На другой день мы с мамой и Женей отправились к пещерам с намерением их расчистить и привести в порядок. Дружно втроем взялись за работу: соскребали овечий помет, выносили мусор и камни. Одна пещера была поменьше, но более закрытая, другая, смежная с ней, глубокая, обширная, но открытая с моря. Когда мы, потные и обсыпанные пылью, в последний раз начисто, подметали первую пещеру, появились три командира в морской форме. По нашивкам на рукавах мы определили, что это какие-то большие начальники. Один из них, высокий сухощавый блондин, вежливо осведомился, откуда мы и что здесь делаем. Мы ему обо всем рассказали.
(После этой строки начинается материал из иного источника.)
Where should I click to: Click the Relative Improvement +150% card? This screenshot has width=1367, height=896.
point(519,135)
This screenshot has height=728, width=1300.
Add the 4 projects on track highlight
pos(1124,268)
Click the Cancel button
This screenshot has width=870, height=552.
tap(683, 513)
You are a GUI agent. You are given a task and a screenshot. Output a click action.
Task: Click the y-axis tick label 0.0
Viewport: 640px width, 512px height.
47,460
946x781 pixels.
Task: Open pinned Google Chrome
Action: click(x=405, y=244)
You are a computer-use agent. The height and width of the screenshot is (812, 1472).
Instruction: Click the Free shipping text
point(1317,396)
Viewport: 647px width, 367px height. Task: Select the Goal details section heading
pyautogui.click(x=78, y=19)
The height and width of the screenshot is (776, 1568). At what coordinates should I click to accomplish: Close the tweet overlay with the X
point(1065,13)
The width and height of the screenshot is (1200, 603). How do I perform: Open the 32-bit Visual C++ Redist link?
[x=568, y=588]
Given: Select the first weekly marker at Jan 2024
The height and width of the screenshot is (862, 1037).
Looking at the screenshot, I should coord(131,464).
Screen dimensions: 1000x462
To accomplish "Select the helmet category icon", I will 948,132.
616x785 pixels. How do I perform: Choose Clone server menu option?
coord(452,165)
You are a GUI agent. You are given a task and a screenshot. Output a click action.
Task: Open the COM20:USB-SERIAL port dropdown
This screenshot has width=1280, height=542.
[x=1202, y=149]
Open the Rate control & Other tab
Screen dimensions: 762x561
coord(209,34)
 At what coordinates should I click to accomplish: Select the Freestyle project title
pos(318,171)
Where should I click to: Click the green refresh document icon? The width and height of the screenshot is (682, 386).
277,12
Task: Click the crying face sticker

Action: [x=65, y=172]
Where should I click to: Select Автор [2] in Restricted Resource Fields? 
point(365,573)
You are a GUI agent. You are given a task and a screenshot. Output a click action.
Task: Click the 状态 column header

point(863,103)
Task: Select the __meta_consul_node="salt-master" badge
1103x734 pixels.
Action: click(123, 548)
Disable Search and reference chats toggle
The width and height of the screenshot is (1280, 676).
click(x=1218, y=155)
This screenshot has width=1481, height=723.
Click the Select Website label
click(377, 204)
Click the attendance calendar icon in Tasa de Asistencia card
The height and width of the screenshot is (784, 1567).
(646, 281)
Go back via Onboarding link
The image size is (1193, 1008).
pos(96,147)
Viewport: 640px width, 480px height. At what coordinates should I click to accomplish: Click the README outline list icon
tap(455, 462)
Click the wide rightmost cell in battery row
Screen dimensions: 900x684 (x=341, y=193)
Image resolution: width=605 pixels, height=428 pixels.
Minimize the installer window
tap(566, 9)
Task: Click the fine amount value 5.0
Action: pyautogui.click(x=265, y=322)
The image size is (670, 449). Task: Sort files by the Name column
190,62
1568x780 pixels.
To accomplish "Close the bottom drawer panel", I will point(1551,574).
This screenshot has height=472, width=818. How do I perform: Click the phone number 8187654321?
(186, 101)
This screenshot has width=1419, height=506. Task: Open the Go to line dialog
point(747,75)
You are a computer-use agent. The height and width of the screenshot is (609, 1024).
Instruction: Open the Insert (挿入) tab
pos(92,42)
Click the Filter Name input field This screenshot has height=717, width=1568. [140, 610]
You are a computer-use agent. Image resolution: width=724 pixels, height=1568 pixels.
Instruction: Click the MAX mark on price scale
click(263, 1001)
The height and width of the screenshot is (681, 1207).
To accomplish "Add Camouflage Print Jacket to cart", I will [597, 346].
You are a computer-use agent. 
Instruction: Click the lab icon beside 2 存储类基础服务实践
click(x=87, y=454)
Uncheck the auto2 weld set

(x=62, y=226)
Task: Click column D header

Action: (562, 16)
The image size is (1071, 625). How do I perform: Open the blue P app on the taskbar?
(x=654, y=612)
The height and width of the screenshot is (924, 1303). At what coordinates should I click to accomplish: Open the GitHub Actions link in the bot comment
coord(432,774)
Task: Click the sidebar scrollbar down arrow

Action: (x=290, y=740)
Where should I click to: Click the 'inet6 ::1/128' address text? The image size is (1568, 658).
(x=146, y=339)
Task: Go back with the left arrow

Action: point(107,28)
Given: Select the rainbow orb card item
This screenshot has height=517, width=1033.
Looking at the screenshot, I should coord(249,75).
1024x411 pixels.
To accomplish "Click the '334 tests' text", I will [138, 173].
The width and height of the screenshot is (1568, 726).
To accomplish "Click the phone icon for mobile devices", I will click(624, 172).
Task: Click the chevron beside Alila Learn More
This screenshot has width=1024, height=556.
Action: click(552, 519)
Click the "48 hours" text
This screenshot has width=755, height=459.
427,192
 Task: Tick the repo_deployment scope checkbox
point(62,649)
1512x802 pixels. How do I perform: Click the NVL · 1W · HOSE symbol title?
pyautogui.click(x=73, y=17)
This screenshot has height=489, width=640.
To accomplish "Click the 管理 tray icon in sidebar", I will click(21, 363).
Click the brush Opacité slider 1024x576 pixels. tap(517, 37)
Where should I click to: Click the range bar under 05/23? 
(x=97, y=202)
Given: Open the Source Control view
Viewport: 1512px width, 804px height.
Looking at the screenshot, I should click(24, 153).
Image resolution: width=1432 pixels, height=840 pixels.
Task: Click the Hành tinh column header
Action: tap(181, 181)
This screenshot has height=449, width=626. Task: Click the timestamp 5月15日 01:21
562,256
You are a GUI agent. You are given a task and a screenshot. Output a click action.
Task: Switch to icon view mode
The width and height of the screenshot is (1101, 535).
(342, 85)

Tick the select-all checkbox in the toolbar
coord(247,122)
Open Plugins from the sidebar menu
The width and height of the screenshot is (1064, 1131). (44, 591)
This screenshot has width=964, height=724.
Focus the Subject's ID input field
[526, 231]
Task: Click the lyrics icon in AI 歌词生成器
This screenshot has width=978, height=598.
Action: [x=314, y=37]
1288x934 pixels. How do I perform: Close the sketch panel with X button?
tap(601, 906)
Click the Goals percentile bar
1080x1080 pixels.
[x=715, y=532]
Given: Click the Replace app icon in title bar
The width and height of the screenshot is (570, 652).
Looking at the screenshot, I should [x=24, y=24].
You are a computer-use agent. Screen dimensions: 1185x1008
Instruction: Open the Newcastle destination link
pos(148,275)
Тогда он попросил предъявить документы, предварительно извинившись.

Мы, конечно, нисколько не обиделись и предъявили документы.

— Я, право, не знаю, разрешить ли вам переселяться сюда, — сказал командир. — Мы вырубаем деревья в обрыве, возможно, что в этих пещерах поставят минометы, здесь будет находиться воинская часть: есть вероятность вражеского десанта…

Потом он немного подумал и сказал:

— Ну, хорошо, пока переселяйтесь.

И уже собираясь уходить, представился:

— Ломан, начальник школы начсостава.

Подойдя к своим спутникам, Ломан стал объяснять им геологическое происхождение этих скал и, отбив кусок породы от скалы у нашей пещеры, рассматривал ее с большим вниманием. Меня заинтриговало: кто же этот человек с такими изящными и вместе с тем энергичными движениями, так живо интересующийся в настоящий момент не только минометами, но и геологией. «По всей вероятности, до войны он был геологом», — подумала я.

Дочистив пещеры, мы пошли домой.

Почти беспрерывно гудел морзаводский гудок. Так было последние дни. Когда мы подходили уже к самому городку, засвистели, завыли летящие с неба бомбы. Клубы дыма поднялись из леска возле нижней водокачки: учуяли стервятники наши части, расположившиеся там!

Это были последние числа мая. Я еще два раза ходила на огороды. Возле дома подсобного хозяйства опять встретила Ломана, но уже не в флотской, а в хорошо пригнанной армейской форме. Он вежливо поздоровался и спросил, когда же мы переезжаем в пещеру… Мне пришлось с ним встретиться в жизни еще два раза, но в каких условиях!

Заведующий подсобным хозяйством Дмитрий Григорьевич Воронцов торопил с Переездом, но нам почему-то не хотелось перебираться в пещеры, и мы все оттягивали время. Наконец, первого июня Воронцов убедил нас ехать.

Солнце огненным шаром садилось в море, когда мы подъезжали к обрыву. Море было синевато-свинцовое, темное, неприветливое, как и небо, сильный ветер задирал гривы у коней и, казалось, что нас вместе с подводой сбросит в обрыв. Не успели лошади остановиться у самого края обрыва, где начиналась тропинка, как засвистели и разорвались в ближайшем леске две бомбы, лошади шарахнулись и чуть было действительно не свалились вместе с подводой и нами в обрыв. Все это: и багровое солнце, и хмурое море, и ветер, и бомбы, и надвигающиеся сумерки, и взлохмаченные гривы коней, и одинокая подвода на краю отвесного обрыва, и сами мы со своими мрачными лицами — создавало какую-то зловещую, тяжелую картину.